/---

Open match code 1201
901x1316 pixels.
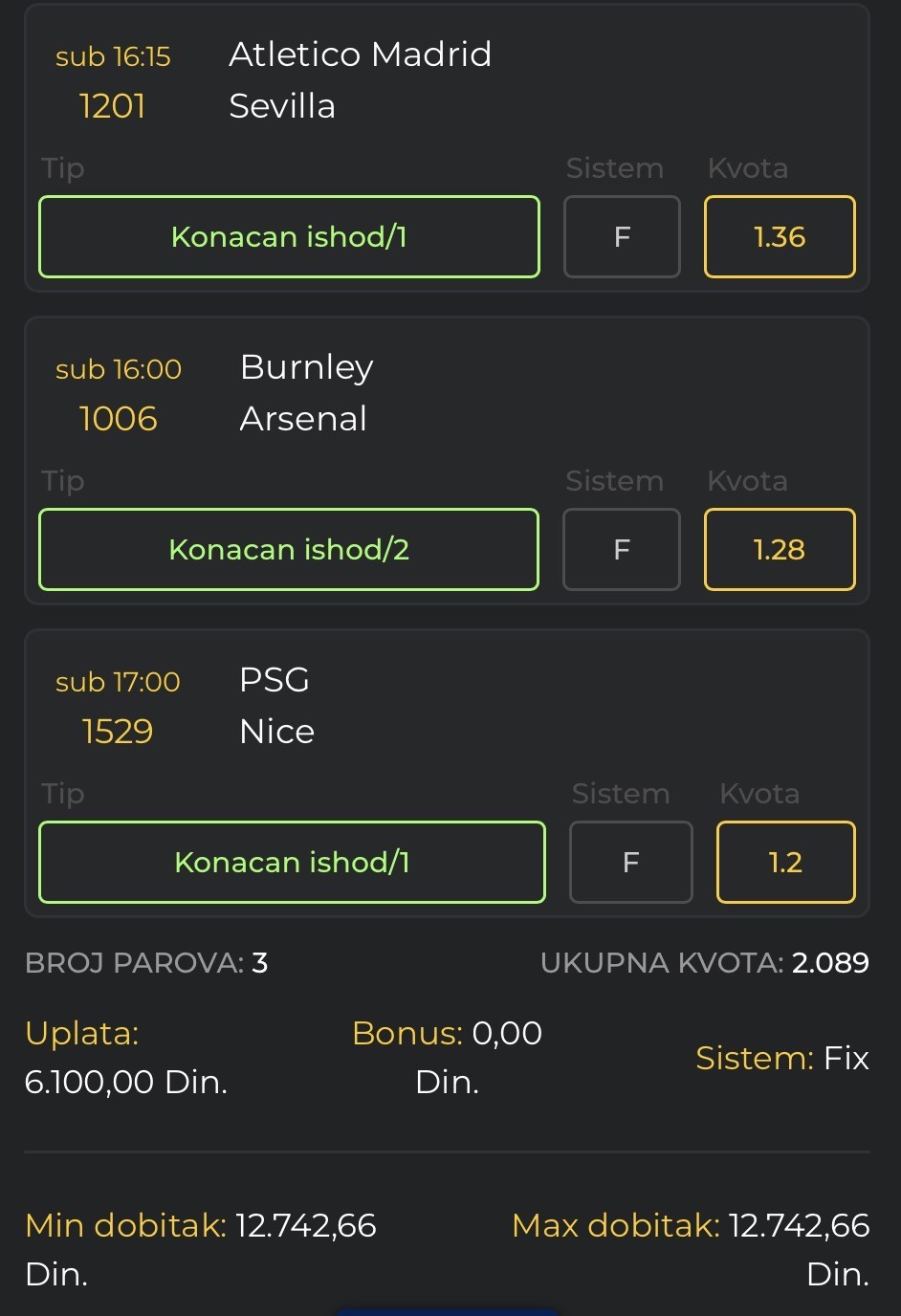[113, 106]
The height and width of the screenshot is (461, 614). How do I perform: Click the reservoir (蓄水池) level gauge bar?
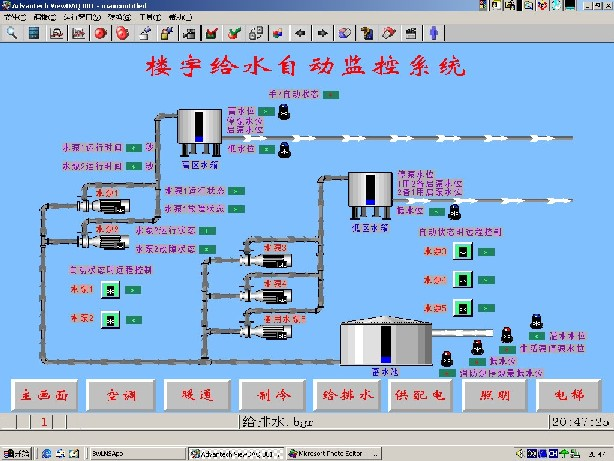385,346
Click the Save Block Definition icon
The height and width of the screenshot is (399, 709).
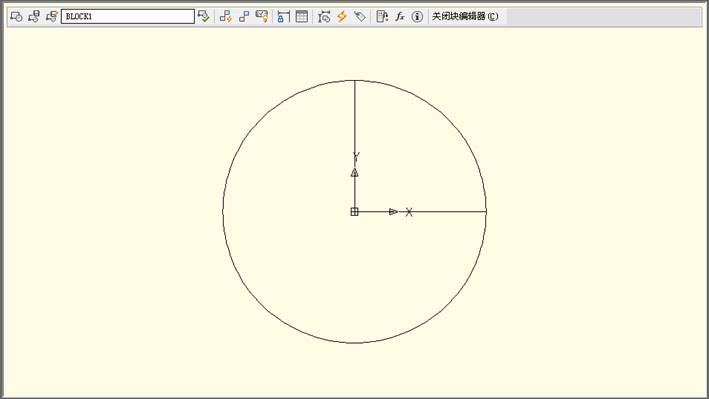(x=34, y=17)
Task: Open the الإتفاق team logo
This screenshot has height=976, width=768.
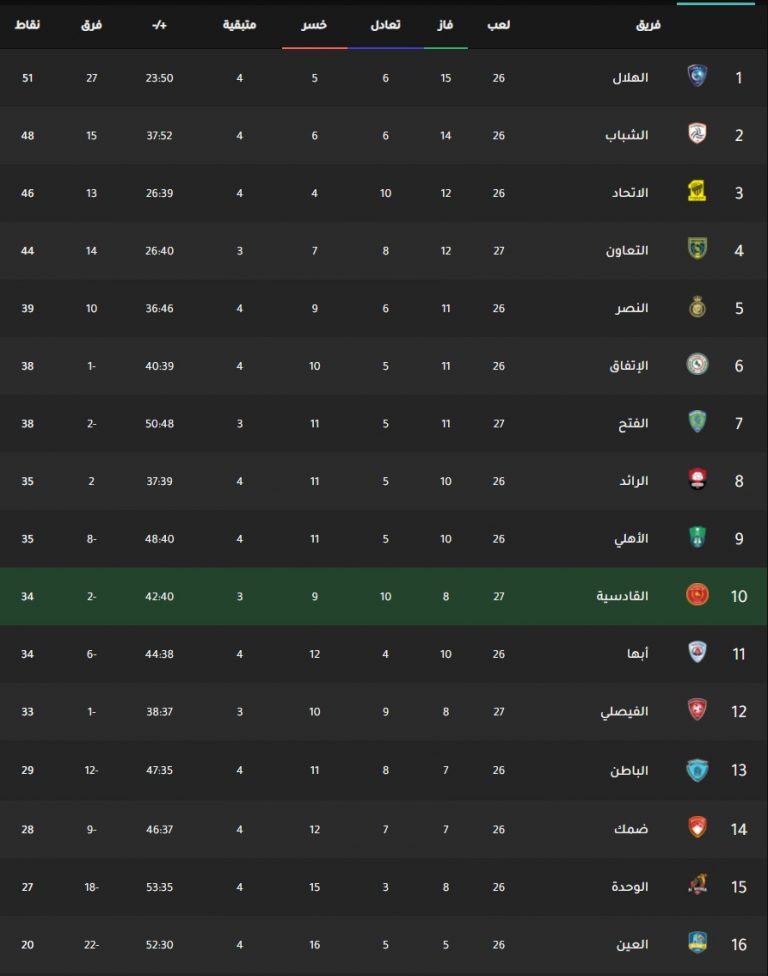Action: tap(697, 365)
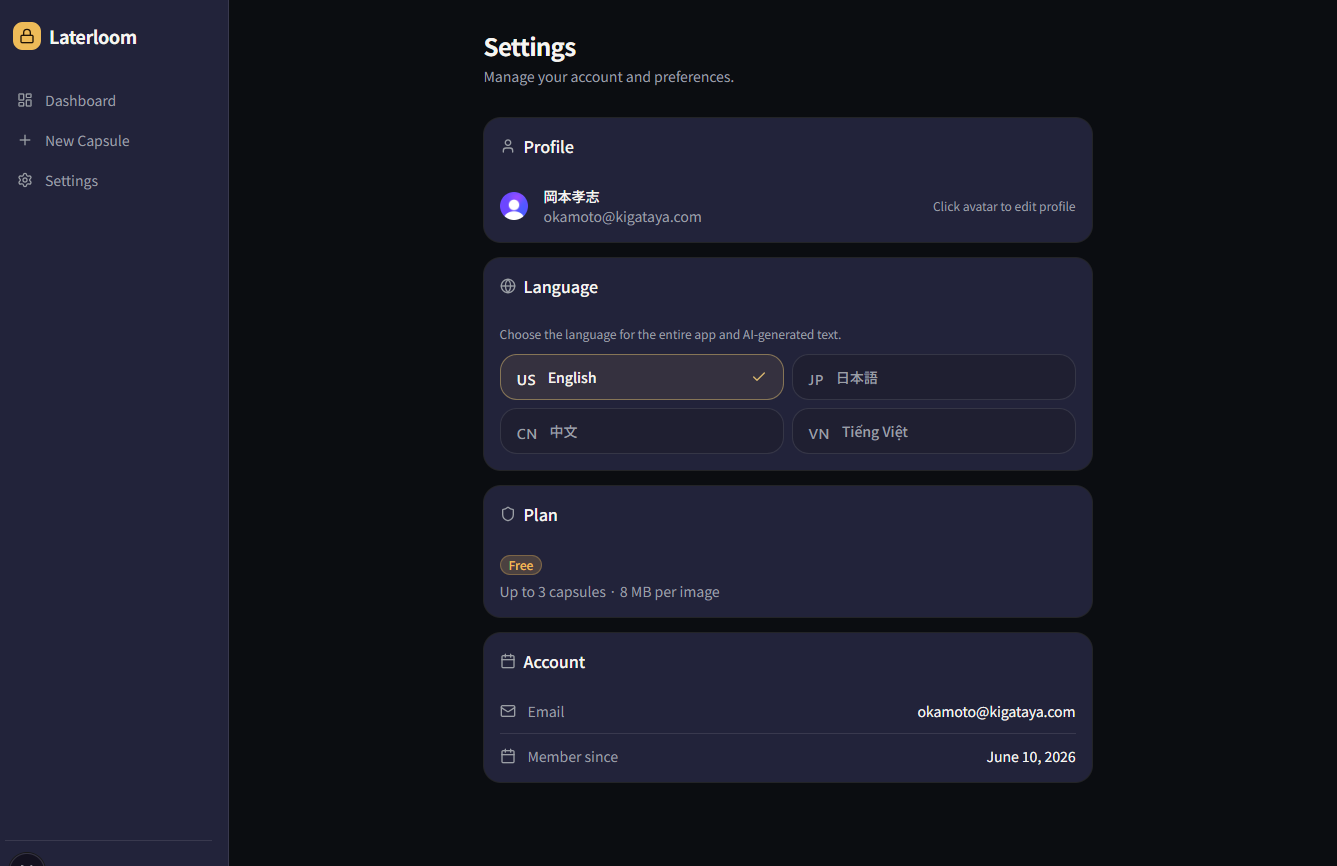
Task: Select 中文 as the app language
Action: 642,431
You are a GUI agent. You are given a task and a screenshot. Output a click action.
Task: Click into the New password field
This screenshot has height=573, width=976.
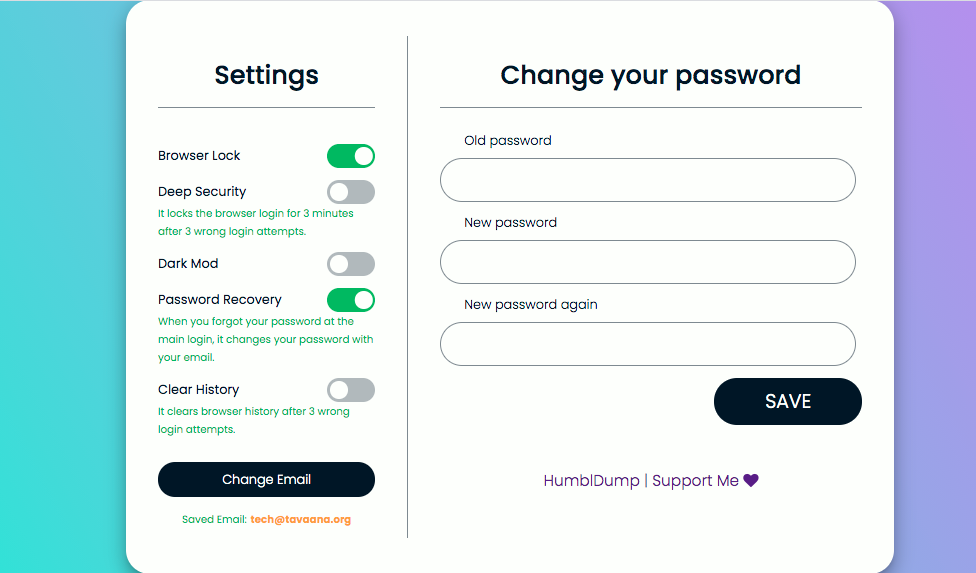point(647,262)
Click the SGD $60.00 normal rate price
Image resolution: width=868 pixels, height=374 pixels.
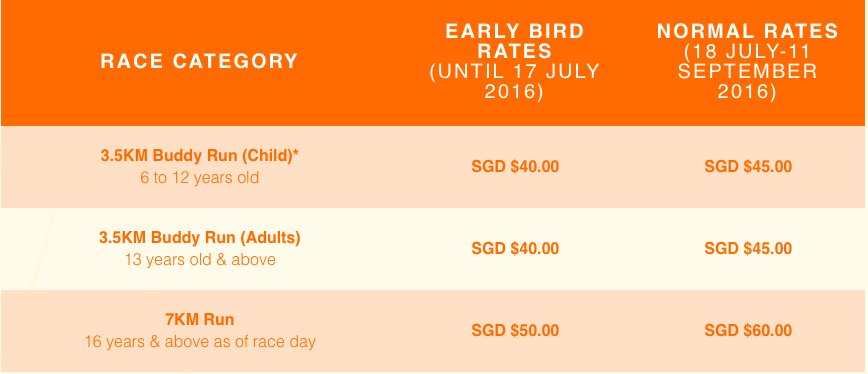[748, 330]
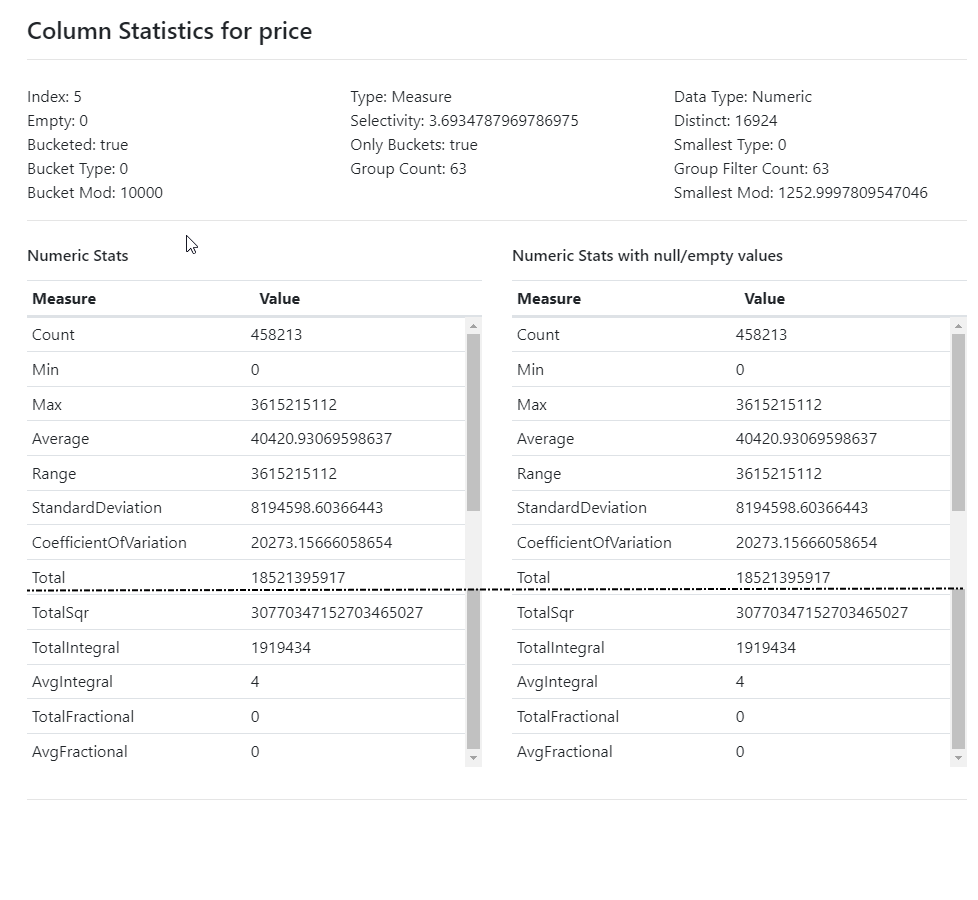Click the Measure column header in the Numeric Stats table

(x=64, y=299)
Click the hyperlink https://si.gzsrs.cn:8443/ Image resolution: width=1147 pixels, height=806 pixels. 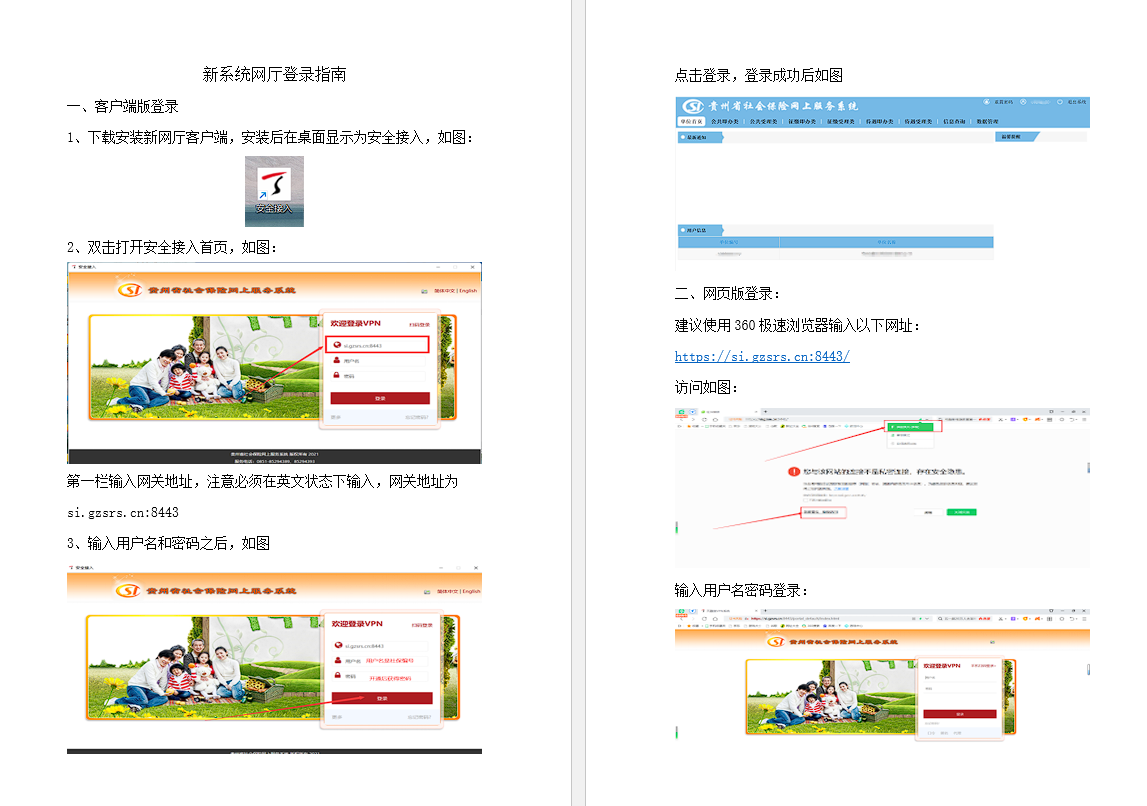762,356
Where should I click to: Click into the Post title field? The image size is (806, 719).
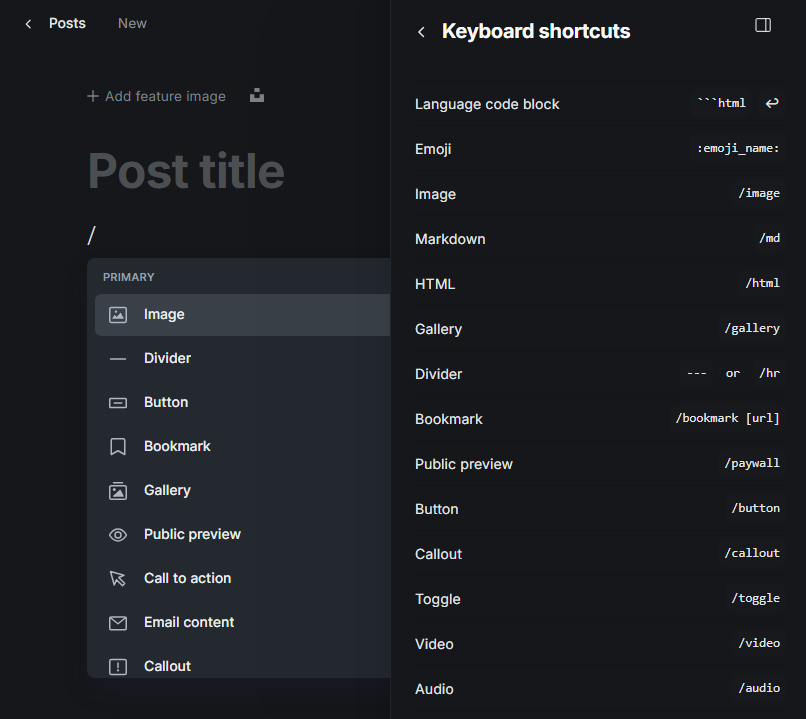(186, 171)

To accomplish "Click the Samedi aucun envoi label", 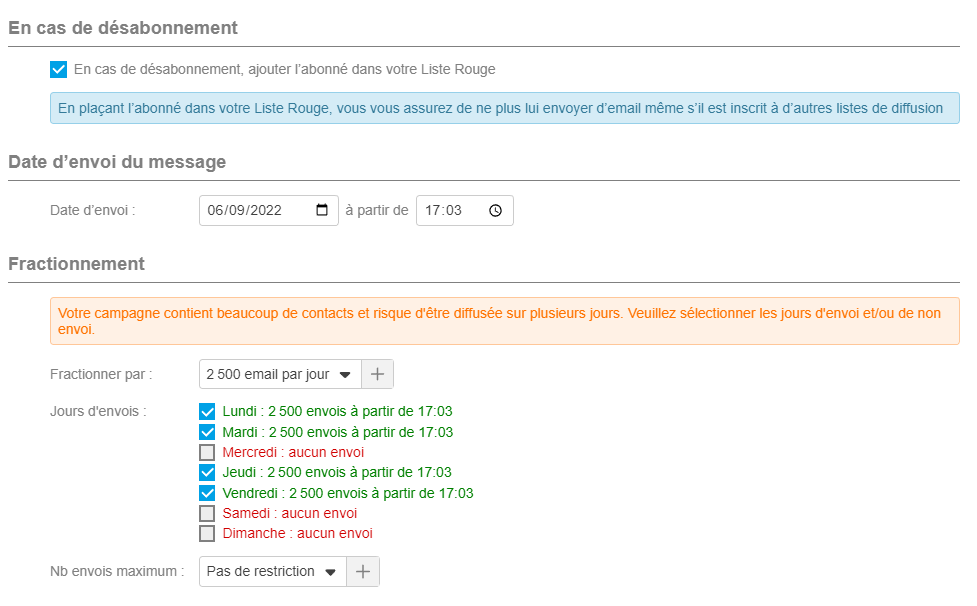I will point(290,513).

\---

WORK TASK:
Copy every line from the entries that contains the word "Open".

ANSWER TO THIS PROBLEM:
Open match code 1201
Task: Open the الإتفاق team logo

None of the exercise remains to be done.